Comment (by neteler):

Replying to [comment:1 sprice]:
> I've gone ahead and added code to also compress FCELL/DCELL.

Great!

A question: is the NULL file also compressed (see the related ticket
#2349) with the new compression algorithm? This would be important - I
could not yet check your patches myself.

--
Ticket URL: <https://trac.osgeo.org/grass/ticket/2750#comment:3&gt;
GRASS GIS <https://grass.osgeo.org>

#2750: LZ4 when writing raster rows; better than double I/O bound r.mapcalc speed
--------------------------+---------------------------
  Reporter: sprice | Owner: grass-dev@…
      Type: enhancement | Status: new
  Priority: normal | Milestone: 7.1.0
Component: Raster | Version: svn-trunk
Resolution: | Keywords: ZLIB LZ4 ZSTD
       CPU: OSX/Intel | Platform: MacOSX
--------------------------+---------------------------

Comment (by sprice):

The null file is compressed when GRASS_COMPRESS_NULLS is set.

--
Ticket URL: <https://trac.osgeo.org/grass/ticket/2750#comment:4&gt;
GRASS GIS <https://grass.osgeo.org>

#2750: LZ4 when writing raster rows; better than double I/O bound r.mapcalc speed
--------------------------+---------------------------
  Reporter: sprice | Owner: grass-dev@…
      Type: enhancement | Status: new
  Priority: normal | Milestone: 7.1.0
Component: Raster | Version: svn-trunk
Resolution: | Keywords: ZLIB LZ4 ZSTD
       CPU: OSX/Intel | Platform: MacOSX
--------------------------+---------------------------
Changes (by sprice):

* Attachment "lz4_zstd3.tgz" added.

--
Ticket URL: <https://trac.osgeo.org/grass/ticket/2750&gt;
GRASS GIS <https://grass.osgeo.org>

#2750: LZ4 when writing raster rows; better than double I/O bound r.mapcalc speed
--------------------------+---------------------------
  Reporter: sprice | Owner: grass-dev@…
      Type: enhancement | Status: new
  Priority: normal | Milestone: 7.1.0
Component: Raster | Version: svn-trunk
Resolution: | Keywords: ZLIB LZ4 ZSTD
       CPU: OSX/Intel | Platform: MacOSX
--------------------------+---------------------------

Comment (by sprice):

I just uploaded a new version of the code that shouldn't fail any
additional unit tests, and I've added unit tests to r.compress that test
reading/writing the different compression schemes.

--
Ticket URL: <http://trac.osgeo.org/grass/ticket/2750#comment:5&gt;
GRASS GIS <https://grass.osgeo.org>

#2750: LZ4 when writing raster rows; better than double I/O bound r.mapcalc speed
--------------------------+---------------------------
  Reporter: sprice | Owner: grass-dev@…
      Type: enhancement | Status: new
  Priority: normal | Milestone: 7.1.0
Component: Raster | Version: svn-trunk
Resolution: | Keywords: ZLIB LZ4 ZSTD
       CPU: OSX/Intel | Platform: MacOSX
--------------------------+---------------------------

Comment (by wenzeslaus):

Replying to [comment:5 sprice]:
> I just uploaded a new version of the code that shouldn't fail any
additional unit tests, and I've added unit tests to r.compress that test
reading/writing the different compression schemes.

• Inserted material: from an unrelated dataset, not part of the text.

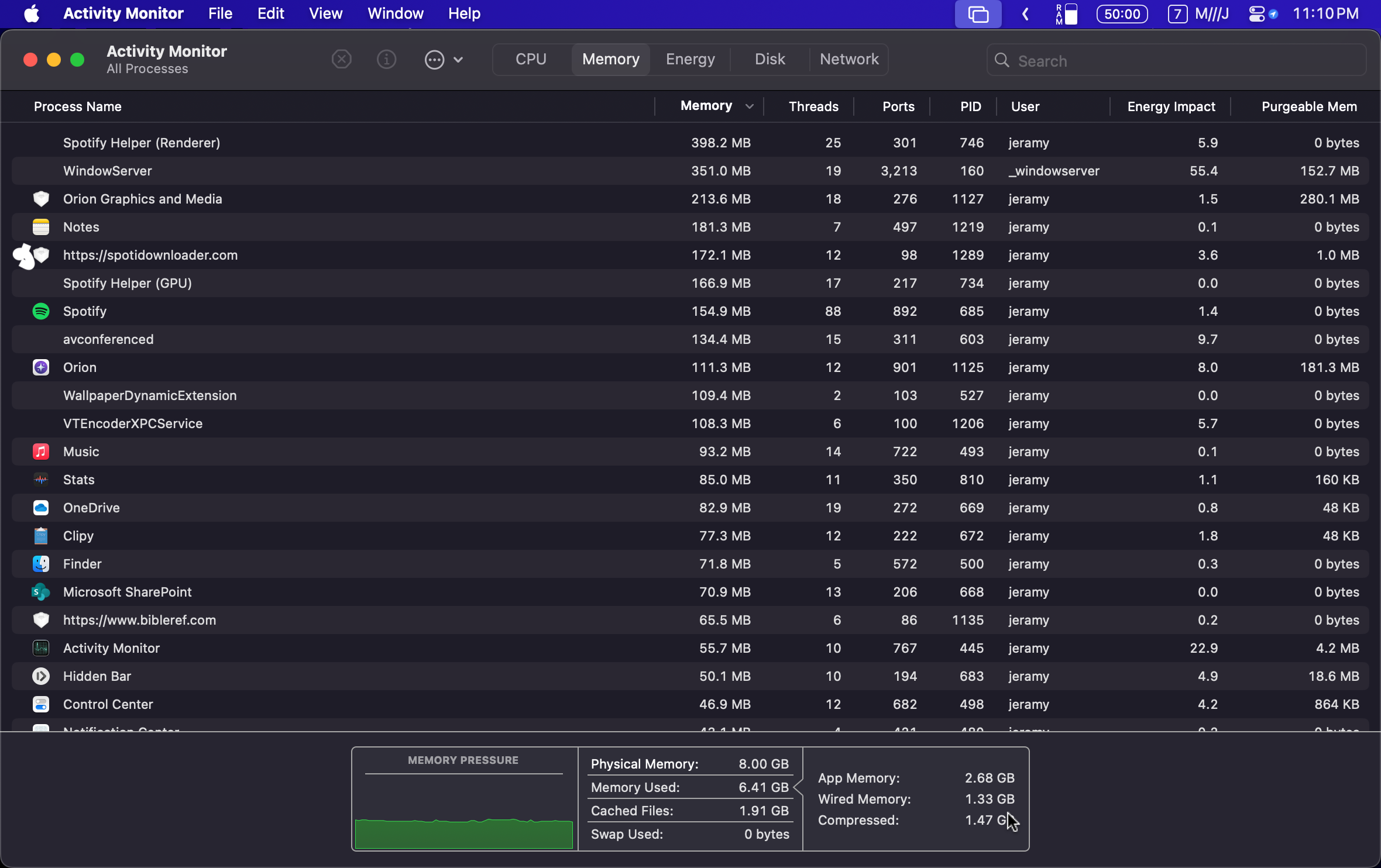Click the Spotify app icon in list
The width and height of the screenshot is (1381, 868).
click(x=41, y=311)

Nice. Runs for me as well. Test is well written, but to be sure, please
improve setting of the environmental variables. When you do
`os.environ[env_var] = '1'`, `env_var` stays in the environment, so next
time it might be picked up (to be honest, right now I don't understand why
it is not picked up). You can run a module in an isolated environment by
something like this:

{{{
env = os.environ.copy()
env[env_var] = '1'
...Module(..., env_=env)
}}}

I haven't tried that but in theory it should work with all `*Module`
functions as well as classes (all is based on
[https://grass.osgeo.org/grass70/manuals/libpython/pygrass.modules.interface.html
#module-pygrass.modules.interface.module PyGRASS Module]).

--
Ticket URL: <https://trac.osgeo.org/grass/ticket/2750#comment:6&gt;
GRASS GIS <https://grass.osgeo.org>

#2750: LZ4 when writing raster rows; better than double I/O bound r.mapcalc speed
--------------------------+---------------------------
  Reporter: sprice | Owner: grass-dev@…
      Type: enhancement | Status: new
  Priority: normal | Milestone: 7.1.0
Component: Raster | Version: svn-trunk
Resolution: | Keywords: ZLIB LZ4 ZSTD
       CPU: OSX/Intel | Platform: MacOSX
--------------------------+---------------------------

Comment (by wenzeslaus):

Replying to [comment:6 wenzeslaus]:
> Replying to [comment:5 sprice]:
> > I just uploaded a new version of the code that shouldn't fail any
additional unit tests, and I've added unit tests to r.compress that test
reading/writing the different compression schemes.
>
> Nice. Runs for me as well.

Bad news. Only the r.compress tests runs well for me. I messed up the
environmental variables.

Now (with `export GRASS_INT_LZ4=1`) I'm getting fails from various tests.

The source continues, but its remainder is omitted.